Aksi vs Visi: Dua Kutub dalam Perdebatan Royalti Musik Indonesia

JAKARTA – Konflik antara Ahmad Dhani dan Once Mekel terkait izin membawakan lagu-lagu Dewa 19 memantik perdebatan nasional tentang keadilan sistem royalti di Indonesia. Perdebatan ini tidak sekadar urusan pribadi antar musisi, tetapi mencerminkan kebingungan publik dan ketegangan sistemik dalam pengelolaan hak cipta dan distribusi royalti.
Hasil survei terbaru yang diadakan oleh Lembaga Survei KedaiKOPI menggunakan metode Computer-Assisted Self Interview (CASI) mengungkap bahwa perhatian publik terhadap isu royalti sangat tinggi. Masyarakat menginginkan sistem royalti yang lebih adil, transparan, dan melindungi semua pelaku industri musik. Survei ini mengungkap bahwa masyarakat terbagi dalam dua perspektif besar.
Dua Perspektif: Hak Cipta atau Perlindungan Penyanyi
- AKSI: Hak Cipta sebagai Inti Industri Musik
Gerakan AKSI menegaskan bahwa pentingnya menjamin hak pencipta lagu. Mereka menolak anggapan bahwa pembayaran royalti melalui lembaga manajemen kolektif (LMK) sudah cukup. Menurut hasil survei Lembaga Survei KedaiKOPI, 91% responden mendukung agar setiap penggunaan lagu pada kegiatan komersil harus mendapatkan izin langsung dari pencipta—sebagai bentuk penghargaan atas karya mereka. - VISI: Kepastian Hukum bagi Para Penyanyi
VISI menggarisbawahi bahwa penyanyi pun membutuhkan kepastian hukum. Mereka berargumen bahwa mekanisme izin yang berdasarkan penilaian subjektif pencipta lagu sering kali memberatkan dan menghambat kreativitas. Dari hasil survei opini yang melibatkan 1065 responden, 86,5% responden menganggap bahwa penyanyi, sebagai penyampai karya, juga harus mendapatkan perlindungan dan penjelasan yang jelas mengenai mekanisme pembayaran royalti.
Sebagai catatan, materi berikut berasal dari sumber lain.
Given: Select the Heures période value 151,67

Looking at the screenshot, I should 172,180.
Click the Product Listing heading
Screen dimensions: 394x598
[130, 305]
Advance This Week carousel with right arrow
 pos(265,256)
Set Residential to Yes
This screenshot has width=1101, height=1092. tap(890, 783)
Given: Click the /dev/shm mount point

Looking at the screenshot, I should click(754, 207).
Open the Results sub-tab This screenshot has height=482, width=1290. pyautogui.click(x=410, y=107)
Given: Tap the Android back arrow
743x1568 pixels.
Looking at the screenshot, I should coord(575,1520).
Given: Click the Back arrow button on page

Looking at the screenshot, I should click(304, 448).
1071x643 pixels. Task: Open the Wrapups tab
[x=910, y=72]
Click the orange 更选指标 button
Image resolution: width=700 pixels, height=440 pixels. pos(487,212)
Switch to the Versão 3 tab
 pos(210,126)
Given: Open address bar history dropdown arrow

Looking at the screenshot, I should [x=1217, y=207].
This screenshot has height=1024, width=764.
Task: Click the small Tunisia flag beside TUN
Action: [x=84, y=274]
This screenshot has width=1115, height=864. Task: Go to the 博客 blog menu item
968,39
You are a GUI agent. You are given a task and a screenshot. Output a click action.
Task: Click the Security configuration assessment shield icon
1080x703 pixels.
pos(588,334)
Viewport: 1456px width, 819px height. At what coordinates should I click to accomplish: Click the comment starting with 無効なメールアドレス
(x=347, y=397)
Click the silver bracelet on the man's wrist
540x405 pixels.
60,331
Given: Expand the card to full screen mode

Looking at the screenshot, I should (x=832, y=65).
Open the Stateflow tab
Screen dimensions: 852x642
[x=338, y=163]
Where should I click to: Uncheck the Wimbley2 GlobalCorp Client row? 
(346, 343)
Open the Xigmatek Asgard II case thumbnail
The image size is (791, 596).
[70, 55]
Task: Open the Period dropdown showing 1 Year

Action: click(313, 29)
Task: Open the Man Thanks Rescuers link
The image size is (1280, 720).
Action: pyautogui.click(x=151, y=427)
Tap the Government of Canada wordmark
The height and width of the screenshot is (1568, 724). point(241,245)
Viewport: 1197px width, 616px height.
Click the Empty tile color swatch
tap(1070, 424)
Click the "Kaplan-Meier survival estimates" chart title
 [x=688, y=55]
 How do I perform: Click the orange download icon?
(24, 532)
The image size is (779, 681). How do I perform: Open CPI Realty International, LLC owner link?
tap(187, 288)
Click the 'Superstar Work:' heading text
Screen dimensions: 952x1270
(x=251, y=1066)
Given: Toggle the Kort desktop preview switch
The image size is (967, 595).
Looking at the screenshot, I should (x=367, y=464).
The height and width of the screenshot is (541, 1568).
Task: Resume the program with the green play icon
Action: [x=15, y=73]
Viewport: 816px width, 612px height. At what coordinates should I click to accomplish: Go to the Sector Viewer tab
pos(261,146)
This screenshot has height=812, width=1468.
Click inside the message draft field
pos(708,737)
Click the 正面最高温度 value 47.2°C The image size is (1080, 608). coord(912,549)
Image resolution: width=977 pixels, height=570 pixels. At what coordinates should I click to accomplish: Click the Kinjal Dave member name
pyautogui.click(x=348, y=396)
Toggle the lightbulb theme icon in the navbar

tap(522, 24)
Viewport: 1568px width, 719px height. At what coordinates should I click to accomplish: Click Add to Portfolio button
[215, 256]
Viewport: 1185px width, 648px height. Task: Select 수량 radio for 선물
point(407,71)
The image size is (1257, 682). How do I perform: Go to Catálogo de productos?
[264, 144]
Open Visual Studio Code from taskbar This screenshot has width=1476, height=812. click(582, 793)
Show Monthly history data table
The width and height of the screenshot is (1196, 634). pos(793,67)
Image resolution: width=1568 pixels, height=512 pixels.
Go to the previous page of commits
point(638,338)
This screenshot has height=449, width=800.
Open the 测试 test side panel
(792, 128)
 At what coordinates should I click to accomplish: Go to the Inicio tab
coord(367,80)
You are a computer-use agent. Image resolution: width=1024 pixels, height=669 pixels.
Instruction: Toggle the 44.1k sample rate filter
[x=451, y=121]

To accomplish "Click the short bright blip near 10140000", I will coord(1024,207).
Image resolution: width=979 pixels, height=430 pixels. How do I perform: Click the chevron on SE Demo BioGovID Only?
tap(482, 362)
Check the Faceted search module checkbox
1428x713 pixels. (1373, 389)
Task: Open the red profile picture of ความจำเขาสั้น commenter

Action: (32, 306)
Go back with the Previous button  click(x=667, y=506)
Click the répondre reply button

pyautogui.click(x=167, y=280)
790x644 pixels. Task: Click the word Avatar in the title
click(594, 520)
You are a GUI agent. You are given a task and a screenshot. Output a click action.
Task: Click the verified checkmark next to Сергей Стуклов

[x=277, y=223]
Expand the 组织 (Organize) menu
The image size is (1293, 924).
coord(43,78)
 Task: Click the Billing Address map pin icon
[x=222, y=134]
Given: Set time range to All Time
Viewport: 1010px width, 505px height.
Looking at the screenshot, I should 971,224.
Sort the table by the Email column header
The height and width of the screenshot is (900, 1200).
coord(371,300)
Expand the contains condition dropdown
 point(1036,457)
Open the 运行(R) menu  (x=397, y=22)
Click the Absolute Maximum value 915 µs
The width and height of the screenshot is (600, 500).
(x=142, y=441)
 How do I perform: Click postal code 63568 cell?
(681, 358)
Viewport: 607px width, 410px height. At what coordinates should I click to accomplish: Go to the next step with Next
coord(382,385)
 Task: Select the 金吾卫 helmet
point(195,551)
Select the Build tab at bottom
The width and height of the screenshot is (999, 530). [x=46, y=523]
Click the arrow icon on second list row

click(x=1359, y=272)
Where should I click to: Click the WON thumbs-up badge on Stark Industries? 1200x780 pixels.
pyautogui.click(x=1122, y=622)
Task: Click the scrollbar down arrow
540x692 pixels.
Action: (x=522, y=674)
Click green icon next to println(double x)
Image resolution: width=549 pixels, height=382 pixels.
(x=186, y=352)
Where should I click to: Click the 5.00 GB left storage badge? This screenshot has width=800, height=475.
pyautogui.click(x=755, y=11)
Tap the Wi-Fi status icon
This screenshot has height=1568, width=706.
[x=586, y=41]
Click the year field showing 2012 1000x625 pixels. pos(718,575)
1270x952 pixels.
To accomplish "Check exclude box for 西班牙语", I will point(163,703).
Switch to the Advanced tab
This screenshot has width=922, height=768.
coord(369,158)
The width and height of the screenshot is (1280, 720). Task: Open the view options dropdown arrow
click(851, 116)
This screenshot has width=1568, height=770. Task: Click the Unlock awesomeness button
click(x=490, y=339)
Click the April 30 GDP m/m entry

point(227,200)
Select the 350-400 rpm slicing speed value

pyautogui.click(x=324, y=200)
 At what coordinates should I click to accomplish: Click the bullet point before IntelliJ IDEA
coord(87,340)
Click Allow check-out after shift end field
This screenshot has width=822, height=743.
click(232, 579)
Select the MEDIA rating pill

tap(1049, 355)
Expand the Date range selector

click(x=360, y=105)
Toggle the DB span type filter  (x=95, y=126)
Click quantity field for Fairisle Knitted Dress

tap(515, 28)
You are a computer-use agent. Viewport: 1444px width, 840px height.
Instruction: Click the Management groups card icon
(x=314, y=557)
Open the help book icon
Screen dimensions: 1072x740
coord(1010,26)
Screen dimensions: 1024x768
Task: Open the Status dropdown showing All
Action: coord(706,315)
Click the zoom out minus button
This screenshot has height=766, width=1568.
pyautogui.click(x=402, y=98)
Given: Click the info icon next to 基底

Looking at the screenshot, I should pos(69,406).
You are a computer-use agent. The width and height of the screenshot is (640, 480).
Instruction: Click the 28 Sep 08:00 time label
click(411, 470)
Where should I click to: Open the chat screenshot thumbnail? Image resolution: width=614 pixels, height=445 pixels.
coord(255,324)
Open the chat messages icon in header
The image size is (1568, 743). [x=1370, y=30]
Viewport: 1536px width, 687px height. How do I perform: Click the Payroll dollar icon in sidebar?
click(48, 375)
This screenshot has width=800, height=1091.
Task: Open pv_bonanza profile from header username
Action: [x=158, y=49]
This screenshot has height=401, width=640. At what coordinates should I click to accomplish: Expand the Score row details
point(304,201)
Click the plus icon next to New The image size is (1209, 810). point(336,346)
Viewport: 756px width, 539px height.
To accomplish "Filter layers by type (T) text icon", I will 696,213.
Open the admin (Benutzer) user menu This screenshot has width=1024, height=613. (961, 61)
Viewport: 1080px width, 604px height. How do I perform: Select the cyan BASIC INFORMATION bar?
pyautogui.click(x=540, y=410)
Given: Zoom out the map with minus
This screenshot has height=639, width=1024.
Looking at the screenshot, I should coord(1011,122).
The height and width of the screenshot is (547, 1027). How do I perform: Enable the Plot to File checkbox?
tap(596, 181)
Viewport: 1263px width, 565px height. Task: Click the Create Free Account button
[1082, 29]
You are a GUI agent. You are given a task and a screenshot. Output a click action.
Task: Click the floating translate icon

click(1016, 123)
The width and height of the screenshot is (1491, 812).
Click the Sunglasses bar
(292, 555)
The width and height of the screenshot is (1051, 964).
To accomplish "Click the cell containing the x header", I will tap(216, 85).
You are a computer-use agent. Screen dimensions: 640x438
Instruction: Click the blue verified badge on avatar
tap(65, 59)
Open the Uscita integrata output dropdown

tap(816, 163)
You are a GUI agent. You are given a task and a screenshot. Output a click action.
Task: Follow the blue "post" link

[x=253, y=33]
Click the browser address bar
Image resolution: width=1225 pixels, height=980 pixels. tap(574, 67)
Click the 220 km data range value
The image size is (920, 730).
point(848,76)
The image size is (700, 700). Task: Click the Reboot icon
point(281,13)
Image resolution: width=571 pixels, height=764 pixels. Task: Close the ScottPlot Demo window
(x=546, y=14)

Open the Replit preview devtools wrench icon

Transparansi dan Edukasi adalah Kunci
Hasil survei Lembaga Survei KedaiKOPI tersebut mengungkapkan sejumlah temuan penting:
- Kurangnya Transparansi
33,9% responden mengeluhkan lemahnya sistem pelaporan dan data penggunaan lagu. Beserta 44% responden menyebut rendahnya transparansi lembaga pengelola royalti merupakan salah satu hambatan utama dalam penyaluran royalti yang adil. - Minimnya Edukasi Publik
Hasil survei Lembaga Survei KedaiKOPI menyoroti bahwa informasi tentang hak cipta dan mekanisme royalti belum tersosialisasikan secara memadai ke masyarakat. Hanya 67,7% yang benar-benar memahami konsep hak cipta dan royalti, dan 90,7% memahami definisinya setelah dijelaskan. Ini menunjukkan bahwa sosialisasi isu royalti masih belum maksimal. - Perlunya Pendekatan Terpadu
Dari sisi publik, sekitar 75,8% menilai kedua perspektif—hak pencipta dan perlindungan penyanyi—sama penting. Hal ini menunjukkan bahwa solusi terbaik bukanlah memilih salah satu pihak, melainkan menyatukan aspirasi keduanya dalam sebuah sistem yang terintegrasi.
Ini menunjukkan, masalah royalti di Indonesia bukan hanya soal hak, tetapi juga soal kepercayaan dan pengetahuan.
Penyelesaian dan Dampaknya Terhadap Industri Musik
Debat antara AKSI dan VISI bukanlah soal memenangkan satu pihak atas pihak lain. Ini adalah undangan untuk memperbaiki sistem, agar pencipta lagu dihargai dan penyanyi dilindungi, sambil menjaga agar hak cipta dikelola dengan jujur dan profesional.
Beserta kasus terkait lainnya membuka diskusi lebih luas tentang bagaimana sistem royalti di Indonesia dapat diperbaiki untuk memastikan bahwa pencipta lagu dan penyanyi mendapatkan hak mereka secara adil.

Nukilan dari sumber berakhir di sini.